Stored records:
++++++++

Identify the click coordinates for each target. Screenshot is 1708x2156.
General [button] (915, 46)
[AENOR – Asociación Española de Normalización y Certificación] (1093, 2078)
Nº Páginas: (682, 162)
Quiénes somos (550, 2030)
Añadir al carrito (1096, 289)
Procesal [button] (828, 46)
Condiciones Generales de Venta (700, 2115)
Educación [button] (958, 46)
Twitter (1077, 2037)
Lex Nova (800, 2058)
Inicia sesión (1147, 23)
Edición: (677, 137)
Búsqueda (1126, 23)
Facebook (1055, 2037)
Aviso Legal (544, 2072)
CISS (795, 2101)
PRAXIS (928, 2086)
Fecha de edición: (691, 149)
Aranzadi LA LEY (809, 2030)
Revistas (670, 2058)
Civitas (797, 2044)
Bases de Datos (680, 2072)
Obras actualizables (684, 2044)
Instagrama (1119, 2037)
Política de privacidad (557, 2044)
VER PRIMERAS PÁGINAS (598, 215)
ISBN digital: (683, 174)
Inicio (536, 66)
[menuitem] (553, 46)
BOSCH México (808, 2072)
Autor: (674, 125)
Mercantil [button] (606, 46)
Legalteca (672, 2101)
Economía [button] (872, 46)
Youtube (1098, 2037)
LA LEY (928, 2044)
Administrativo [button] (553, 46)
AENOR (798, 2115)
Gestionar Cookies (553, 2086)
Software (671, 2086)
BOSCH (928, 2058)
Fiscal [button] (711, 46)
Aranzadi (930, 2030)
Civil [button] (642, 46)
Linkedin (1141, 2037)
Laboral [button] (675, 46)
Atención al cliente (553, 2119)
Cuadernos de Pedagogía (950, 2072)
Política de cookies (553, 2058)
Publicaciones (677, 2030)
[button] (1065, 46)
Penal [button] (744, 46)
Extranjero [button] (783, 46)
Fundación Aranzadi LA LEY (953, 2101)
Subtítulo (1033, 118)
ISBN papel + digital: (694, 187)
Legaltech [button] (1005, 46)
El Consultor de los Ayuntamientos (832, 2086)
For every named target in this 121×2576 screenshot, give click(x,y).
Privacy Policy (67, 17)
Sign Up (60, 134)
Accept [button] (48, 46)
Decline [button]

++++++++

▸ WHAT TO DO: All the entries are to be reproduced verbatim.

▸ SOLUTION:
Identify the click coordinates for each target. Screenshot is 1708x2156.
General [button] (915, 46)
[AENOR – Asociación Española de Normalización y Certificación] (1093, 2078)
Nº Páginas: (682, 162)
Quiénes somos (550, 2030)
Añadir al carrito (1096, 289)
Procesal [button] (828, 46)
Condiciones Generales de Venta (700, 2115)
Educación [button] (958, 46)
Twitter (1077, 2037)
Lex Nova (800, 2058)
Inicia sesión (1147, 23)
Edición: (677, 137)
Búsqueda (1126, 23)
Facebook (1055, 2037)
Aviso Legal (544, 2072)
CISS (795, 2101)
PRAXIS (928, 2086)
Fecha de edición: (691, 149)
Aranzadi LA LEY (809, 2030)
Revistas (670, 2058)
Civitas (797, 2044)
Bases de Datos (680, 2072)
Obras actualizables (684, 2044)
Instagrama (1119, 2037)
Política de privacidad (557, 2044)
VER PRIMERAS PÁGINAS (598, 215)
ISBN digital: (683, 174)
Inicio (536, 66)
[menuitem] (553, 46)
BOSCH México (808, 2072)
Autor: (674, 125)
Mercantil [button] (606, 46)
Legalteca (672, 2101)
Economía [button] (872, 46)
Youtube (1098, 2037)
LA LEY (928, 2044)
Administrativo [button] (553, 46)
AENOR (798, 2115)
Gestionar Cookies (553, 2086)
Software (671, 2086)
BOSCH (928, 2058)
Fiscal [button] (711, 46)
Aranzadi (930, 2030)
Civil [button] (642, 46)
Linkedin (1141, 2037)
Laboral [button] (675, 46)
Atención al cliente (553, 2119)
Cuadernos de Pedagogía (950, 2072)
Política de cookies (553, 2058)
Publicaciones (677, 2030)
[button] (1065, 46)
Penal [button] (744, 46)
Extranjero [button] (783, 46)
Fundación Aranzadi LA LEY (953, 2101)
Subtítulo (1033, 118)
ISBN papel + digital: (694, 187)
Legaltech [button] (1005, 46)
El Consultor de los Ayuntamientos (832, 2086)
For every named target in this 121×2576 screenshot, give click(x,y).
Privacy Policy (67, 17)
Sign Up (60, 134)
Accept [button] (48, 46)
Decline [button]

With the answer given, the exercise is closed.